Saint Etienne verabschieden sich endgültig vom Dancefloor und leisten sich den Luxus eines Konzeptalbums über das Leben in den Suburbs

Douglas Coupland schrieb in seinen Linernotes zum 98er Album „Good Humor“, der Name Saint Etienne gäbe ihm das Gefühl, in einer Welt zu leben, in der alle Frauen Perlen tragen und in der richtigen Tonart singen, in der die Männer Spottwagen fahren und niemals stocken – eine Welt, in der Nostalgie nicht mehr zählt, weil wir alle in einer prächtig strahlenden Gegenwart leben. Ein schönes Bild für eine Musik, die so geschmackvoll, so dezent und zeitlos ist, daß niemand sie wirklich braucht. Ein Luxus, der vor allem eins sagt: Die schönen Popsongs, es gibt sie noch.

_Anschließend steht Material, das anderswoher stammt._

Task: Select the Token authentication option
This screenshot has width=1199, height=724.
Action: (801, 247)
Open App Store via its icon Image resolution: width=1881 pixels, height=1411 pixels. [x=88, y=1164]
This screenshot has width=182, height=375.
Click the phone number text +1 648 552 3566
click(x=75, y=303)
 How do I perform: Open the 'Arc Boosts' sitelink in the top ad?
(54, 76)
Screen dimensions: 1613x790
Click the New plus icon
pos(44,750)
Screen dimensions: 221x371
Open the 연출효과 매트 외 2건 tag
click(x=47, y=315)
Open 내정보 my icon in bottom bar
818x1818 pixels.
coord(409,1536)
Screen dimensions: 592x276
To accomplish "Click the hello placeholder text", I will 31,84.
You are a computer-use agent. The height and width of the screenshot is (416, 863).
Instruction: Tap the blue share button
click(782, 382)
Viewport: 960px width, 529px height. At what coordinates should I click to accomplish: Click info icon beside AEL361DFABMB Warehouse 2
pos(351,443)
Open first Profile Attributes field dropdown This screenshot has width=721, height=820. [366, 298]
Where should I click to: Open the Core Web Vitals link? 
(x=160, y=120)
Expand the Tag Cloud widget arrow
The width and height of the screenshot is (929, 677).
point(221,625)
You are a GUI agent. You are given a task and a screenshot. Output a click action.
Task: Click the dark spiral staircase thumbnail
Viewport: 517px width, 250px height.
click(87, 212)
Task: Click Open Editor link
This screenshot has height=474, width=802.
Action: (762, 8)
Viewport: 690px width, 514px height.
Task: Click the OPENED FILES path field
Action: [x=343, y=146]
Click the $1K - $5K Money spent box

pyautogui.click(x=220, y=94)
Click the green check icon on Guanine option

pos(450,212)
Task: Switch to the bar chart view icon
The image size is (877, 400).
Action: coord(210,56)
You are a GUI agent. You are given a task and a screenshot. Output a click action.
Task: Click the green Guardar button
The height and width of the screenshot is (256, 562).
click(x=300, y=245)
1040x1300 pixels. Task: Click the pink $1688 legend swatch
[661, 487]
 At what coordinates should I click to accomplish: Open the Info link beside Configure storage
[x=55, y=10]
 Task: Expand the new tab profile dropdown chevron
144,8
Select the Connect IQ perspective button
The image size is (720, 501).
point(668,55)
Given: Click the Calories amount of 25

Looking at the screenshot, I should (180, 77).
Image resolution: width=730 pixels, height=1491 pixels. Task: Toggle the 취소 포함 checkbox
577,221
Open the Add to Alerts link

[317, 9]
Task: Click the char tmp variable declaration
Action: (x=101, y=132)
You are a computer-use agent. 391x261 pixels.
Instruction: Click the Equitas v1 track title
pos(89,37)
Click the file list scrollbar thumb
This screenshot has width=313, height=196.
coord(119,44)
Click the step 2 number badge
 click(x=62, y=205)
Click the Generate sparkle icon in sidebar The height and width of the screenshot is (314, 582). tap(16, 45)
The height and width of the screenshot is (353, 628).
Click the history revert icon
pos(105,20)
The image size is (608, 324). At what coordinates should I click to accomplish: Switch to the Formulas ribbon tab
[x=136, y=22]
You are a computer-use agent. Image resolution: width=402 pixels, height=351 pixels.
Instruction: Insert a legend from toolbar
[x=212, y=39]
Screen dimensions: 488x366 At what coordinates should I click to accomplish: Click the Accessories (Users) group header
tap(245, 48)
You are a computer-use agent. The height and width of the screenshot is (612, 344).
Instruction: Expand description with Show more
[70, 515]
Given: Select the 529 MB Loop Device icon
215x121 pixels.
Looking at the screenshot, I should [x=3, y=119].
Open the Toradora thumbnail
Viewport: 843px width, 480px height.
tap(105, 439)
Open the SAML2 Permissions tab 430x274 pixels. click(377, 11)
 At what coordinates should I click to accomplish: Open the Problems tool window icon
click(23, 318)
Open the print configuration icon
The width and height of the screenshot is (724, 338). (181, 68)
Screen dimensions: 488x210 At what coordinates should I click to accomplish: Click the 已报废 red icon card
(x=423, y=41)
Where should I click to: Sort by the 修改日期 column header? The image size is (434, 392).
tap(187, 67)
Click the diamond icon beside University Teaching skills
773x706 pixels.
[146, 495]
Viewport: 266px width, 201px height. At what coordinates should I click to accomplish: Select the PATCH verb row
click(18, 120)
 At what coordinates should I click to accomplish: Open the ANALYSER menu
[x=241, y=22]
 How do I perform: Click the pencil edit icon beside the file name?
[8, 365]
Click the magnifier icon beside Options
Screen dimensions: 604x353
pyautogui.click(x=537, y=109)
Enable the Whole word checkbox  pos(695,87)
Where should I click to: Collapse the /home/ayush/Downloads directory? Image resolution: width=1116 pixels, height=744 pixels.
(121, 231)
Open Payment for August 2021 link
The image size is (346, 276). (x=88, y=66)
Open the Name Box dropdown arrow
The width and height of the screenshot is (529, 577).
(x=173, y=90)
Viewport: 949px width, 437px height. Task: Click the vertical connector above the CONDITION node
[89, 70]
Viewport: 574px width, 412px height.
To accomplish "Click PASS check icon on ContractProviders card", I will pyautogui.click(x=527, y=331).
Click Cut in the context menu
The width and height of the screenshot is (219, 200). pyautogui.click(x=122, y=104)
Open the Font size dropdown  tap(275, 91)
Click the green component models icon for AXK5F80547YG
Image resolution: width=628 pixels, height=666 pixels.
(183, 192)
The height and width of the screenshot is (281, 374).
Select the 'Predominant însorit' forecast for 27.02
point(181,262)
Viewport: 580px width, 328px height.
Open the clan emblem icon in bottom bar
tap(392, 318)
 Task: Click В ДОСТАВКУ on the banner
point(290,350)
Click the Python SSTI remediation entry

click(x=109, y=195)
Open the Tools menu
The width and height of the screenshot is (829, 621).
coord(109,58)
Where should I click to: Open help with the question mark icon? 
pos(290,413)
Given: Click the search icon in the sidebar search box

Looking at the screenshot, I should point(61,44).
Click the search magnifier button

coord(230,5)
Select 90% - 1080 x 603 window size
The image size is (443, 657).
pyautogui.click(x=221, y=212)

Um so erstaunlicher, daß Saint Etienne neuerdings Geschichten aus einem fiktiven Sozialwohnungsblock erzählen: „Tales From Turnpike House“ ist ein Konzeptalbum. Es beschreibt einen Tag in der Vorstadt von London – vom sanften Bossa Nova „Sun In My Morning bis zu den perfekt nachinszenierten Beach Boys-Harmonien von „Goodnight“. Aus seiner Brian-Wilson-Verehrung macht Bob Stanley keinen Hehl: „Die ‚Smile‘ und das damit verbundene Americana-Ding waren ein wichtiger Einfluß. Wir wollten so was in einem kleineren, englischen Maßstab nachbauen, uns mit dem Leben der Menschen auseinandersetzen. Als Statement zur Lage der Nation sollte man das allerdings nicht interpretieren.“

Stanley kommt aus dem suburbanen Osten Londons. Das Debütalbum von The Streets, das das rauhe Eastend der Stadt beschreibt, hinterließ bei ihm einen bleibenden Eindruck. Doch musikalisch ist „Turnpike House“ so fern von allen Dancefloor-Einflüssen wie kaum ein Saint Etienne Album zuvor. „In letzter Zeit muß ich bei Clubmusik immer fragen: Ist das gut? Weil ich es einfach nicht mehr beurteilen kann“, behauptet Sängerin Sarah Cracknell, die inzwischen in einem Haus im Grünen wohnt und vor einigen Monaten ihren zweiten Sohn entbunden hat Alle drei Musiker sind inzwischen Ende 30 bzw. Bob Stanley hat sogar die 40 überschritten: „Klar, wir sind gereift“, gibt er zu, „aber wir könnten natürlich auch so sein wie Oasis und immer wieder dieselbe Platte aufnehmen und so tun, ab seien wir 16.“ Kein schöner Gedanke. Doch anstatt sich zwischen alte und neue Britpopper einzureihen, haben Saint Etienne ihren Sound noch etwas mehr veredelt als sonst: „Wir wollen mit jedem Album einen besonderen Akzent setzen, diesmal ist es die Assoziation von an Free Design erinnernden Vokal-Harmonien.“

Unter der Regie des „vierten Etienne“ Ian Catt gibt uns „Tales Front Turnpike House“ das Gefühl, daß es gar nicht so wichtig ist, ewig jung, cool und hip zu sein. Die Welt von Saint Etienne hat sich verändert – es geht nicht mehr so sehr um Perlen oder Sportwagen: „Teenage winter’s coming down“, singt eine leicht wehmütige Sarah Cracknell. Saint Etienne haben aus dieser simplen Tatsache ihr reifstes und bestes Album seit langem gemacht.